Barbara Baig 11-13-2012 01:55 PM

72. A Choice of Kipling's Verse made by T.S. Eliot
I anticipate hoots and jeers for this choice… but the 20th-century poetry I love has its roots in the 19th century. And besides, I love narrative verse, and Kipling is a master. This particular book has the merits of providing a good selection of his work, including many of his great stories (such as "The Mary Gloster"), as well as offering T.S. Eliot's essay on what makes Kipling great.

And you can buy it used on Amazon US, for a cent!
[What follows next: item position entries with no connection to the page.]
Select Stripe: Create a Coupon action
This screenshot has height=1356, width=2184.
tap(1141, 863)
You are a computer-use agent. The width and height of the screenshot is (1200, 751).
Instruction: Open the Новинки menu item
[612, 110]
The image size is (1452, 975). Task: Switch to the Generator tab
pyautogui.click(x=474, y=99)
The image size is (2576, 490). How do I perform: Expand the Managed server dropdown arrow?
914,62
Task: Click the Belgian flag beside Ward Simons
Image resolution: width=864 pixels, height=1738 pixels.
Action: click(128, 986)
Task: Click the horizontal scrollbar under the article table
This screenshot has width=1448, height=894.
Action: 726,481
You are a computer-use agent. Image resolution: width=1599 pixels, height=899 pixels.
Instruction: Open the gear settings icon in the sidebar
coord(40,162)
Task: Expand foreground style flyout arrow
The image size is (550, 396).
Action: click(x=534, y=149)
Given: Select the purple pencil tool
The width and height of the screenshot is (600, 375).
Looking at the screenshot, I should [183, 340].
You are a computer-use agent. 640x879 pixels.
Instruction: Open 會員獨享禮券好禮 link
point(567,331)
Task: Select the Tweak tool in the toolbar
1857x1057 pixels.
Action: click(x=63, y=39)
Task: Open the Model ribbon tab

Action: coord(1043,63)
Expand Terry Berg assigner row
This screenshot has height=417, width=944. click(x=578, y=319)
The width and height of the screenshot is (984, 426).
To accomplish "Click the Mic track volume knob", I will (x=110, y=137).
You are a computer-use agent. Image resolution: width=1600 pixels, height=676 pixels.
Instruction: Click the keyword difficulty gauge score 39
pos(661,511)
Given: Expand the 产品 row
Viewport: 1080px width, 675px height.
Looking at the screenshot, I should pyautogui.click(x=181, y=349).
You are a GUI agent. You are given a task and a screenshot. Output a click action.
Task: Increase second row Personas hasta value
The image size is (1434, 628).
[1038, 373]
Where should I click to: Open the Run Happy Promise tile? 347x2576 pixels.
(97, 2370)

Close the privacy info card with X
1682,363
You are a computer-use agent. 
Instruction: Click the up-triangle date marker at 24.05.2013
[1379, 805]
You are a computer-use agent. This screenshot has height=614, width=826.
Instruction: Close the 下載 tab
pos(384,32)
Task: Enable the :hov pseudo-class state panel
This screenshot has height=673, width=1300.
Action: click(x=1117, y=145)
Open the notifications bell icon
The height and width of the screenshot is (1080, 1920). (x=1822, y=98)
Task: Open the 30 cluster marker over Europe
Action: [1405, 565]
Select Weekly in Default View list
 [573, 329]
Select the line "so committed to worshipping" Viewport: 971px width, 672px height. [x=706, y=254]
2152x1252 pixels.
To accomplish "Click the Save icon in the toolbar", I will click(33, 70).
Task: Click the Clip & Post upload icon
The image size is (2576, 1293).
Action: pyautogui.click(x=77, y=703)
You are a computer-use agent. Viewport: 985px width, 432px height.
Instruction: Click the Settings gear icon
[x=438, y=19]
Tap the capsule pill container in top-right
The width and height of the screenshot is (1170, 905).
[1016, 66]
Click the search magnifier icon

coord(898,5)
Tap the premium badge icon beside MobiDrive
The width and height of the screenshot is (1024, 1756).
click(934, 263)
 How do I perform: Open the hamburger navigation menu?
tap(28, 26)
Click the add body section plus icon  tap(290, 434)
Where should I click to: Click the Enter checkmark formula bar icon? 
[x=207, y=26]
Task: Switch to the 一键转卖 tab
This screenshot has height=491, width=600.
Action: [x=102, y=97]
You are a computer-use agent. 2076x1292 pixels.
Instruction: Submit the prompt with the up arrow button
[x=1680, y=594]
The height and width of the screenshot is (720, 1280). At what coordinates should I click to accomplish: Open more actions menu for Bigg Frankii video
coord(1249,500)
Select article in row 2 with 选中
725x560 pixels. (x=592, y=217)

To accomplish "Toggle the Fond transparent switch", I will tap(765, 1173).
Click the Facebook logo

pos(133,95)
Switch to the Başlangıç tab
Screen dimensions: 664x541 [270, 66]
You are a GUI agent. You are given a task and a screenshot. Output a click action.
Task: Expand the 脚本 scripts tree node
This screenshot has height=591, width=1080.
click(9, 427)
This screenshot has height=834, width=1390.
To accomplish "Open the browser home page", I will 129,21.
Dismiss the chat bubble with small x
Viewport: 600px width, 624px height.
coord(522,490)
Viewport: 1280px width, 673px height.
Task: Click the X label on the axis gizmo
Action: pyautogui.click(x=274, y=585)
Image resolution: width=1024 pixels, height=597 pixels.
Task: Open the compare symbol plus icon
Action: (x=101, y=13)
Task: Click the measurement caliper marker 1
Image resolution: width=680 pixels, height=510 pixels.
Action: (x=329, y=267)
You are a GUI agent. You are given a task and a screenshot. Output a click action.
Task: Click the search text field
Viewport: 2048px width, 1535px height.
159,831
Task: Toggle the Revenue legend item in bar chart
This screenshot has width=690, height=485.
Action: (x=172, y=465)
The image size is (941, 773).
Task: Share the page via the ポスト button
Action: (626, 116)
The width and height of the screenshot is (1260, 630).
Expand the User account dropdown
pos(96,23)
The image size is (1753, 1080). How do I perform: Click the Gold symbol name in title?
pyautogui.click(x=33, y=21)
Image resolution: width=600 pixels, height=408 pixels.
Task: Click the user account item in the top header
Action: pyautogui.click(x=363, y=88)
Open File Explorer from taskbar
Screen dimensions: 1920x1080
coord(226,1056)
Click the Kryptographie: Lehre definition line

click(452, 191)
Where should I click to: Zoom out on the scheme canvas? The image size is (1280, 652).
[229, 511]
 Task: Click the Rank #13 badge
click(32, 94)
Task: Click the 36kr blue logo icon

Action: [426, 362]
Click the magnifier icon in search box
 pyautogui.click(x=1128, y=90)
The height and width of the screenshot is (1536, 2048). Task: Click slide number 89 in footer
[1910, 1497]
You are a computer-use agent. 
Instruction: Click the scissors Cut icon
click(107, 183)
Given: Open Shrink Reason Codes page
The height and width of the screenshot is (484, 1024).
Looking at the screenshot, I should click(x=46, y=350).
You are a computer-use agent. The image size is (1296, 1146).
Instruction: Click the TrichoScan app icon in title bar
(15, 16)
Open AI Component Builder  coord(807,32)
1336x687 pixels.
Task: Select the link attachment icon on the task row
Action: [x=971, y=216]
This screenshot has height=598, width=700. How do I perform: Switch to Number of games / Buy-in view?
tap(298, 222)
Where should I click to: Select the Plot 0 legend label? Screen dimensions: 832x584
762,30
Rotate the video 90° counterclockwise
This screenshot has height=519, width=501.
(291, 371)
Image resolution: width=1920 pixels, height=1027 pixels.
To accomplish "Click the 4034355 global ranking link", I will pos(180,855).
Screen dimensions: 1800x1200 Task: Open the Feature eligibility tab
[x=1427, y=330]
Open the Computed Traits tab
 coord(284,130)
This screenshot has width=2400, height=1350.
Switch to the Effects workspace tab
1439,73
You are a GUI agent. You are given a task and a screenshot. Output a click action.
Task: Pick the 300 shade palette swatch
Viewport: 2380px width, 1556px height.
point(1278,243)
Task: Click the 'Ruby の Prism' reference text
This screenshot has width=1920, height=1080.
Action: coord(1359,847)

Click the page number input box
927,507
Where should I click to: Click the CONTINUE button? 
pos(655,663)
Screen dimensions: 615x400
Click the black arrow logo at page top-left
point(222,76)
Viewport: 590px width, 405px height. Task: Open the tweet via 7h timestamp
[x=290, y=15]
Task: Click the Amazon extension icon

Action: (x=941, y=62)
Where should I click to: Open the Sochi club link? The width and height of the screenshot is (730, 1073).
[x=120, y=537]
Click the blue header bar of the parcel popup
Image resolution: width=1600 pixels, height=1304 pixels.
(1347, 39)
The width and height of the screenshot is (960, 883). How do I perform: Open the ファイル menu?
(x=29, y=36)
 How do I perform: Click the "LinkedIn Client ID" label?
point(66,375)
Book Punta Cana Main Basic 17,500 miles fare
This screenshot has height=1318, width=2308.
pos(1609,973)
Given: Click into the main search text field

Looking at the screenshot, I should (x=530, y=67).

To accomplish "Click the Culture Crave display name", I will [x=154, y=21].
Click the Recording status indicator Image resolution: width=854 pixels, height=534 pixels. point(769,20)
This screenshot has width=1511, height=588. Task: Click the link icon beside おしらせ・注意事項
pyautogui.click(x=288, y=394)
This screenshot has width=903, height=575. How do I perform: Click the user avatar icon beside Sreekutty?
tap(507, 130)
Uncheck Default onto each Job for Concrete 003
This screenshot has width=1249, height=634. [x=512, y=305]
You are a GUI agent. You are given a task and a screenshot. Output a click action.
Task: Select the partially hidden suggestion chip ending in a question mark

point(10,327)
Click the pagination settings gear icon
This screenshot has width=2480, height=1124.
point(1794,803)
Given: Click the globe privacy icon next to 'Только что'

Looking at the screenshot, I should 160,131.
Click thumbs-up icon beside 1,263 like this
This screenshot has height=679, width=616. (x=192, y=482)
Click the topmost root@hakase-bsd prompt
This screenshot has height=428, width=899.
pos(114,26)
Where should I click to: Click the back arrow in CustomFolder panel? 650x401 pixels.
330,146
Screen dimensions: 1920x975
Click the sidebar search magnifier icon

http://www.amazon.com/Choice-Kipling...ling%27s+Verse

Barbara

Bill Carpenter 11-13-2012 02:08 PM

Andrew,
Thanks for your post on the Anathemata, and thanks for the Auden link. I'm an admirer of In Parenthesis, though it took me a couple of tries, undertaken thanks to the urging of Clive Watkins on this site. I recently took a look at the Anathemata, having set it down years ago under the first impression that it was a Welsh Finnegans Wake, without the jokes. My recent view was no different. If the main point is, life is a mighty, infinitely complex layering, I get that. Auden just says, "It works for me." How much other than a Welsh Finnegans Wake is it, if you wanted to convince someone to undergo the labor involved? Or would you advise the reader of In Parenthesis simply to trust the author of the Anathemata? Best, Bill

Susan McLean 11-13-2012 03:35 PM

Apparently we had two simultaneous postings that therefore have the same number, 72.

Susan

Andrew Mandelbaum 11-13-2012 04:18 PM

Can I vote for Celan's 1959 Schwelle Zu Schwelle. I do read it in the German to visit the sound of it but I admit than the translations have made it the life changing book that it is for me. Without them it would be lost to me still.

It was a tough call between a few of his books. And depending on the day of the week might easily choose instead Sprachgitter.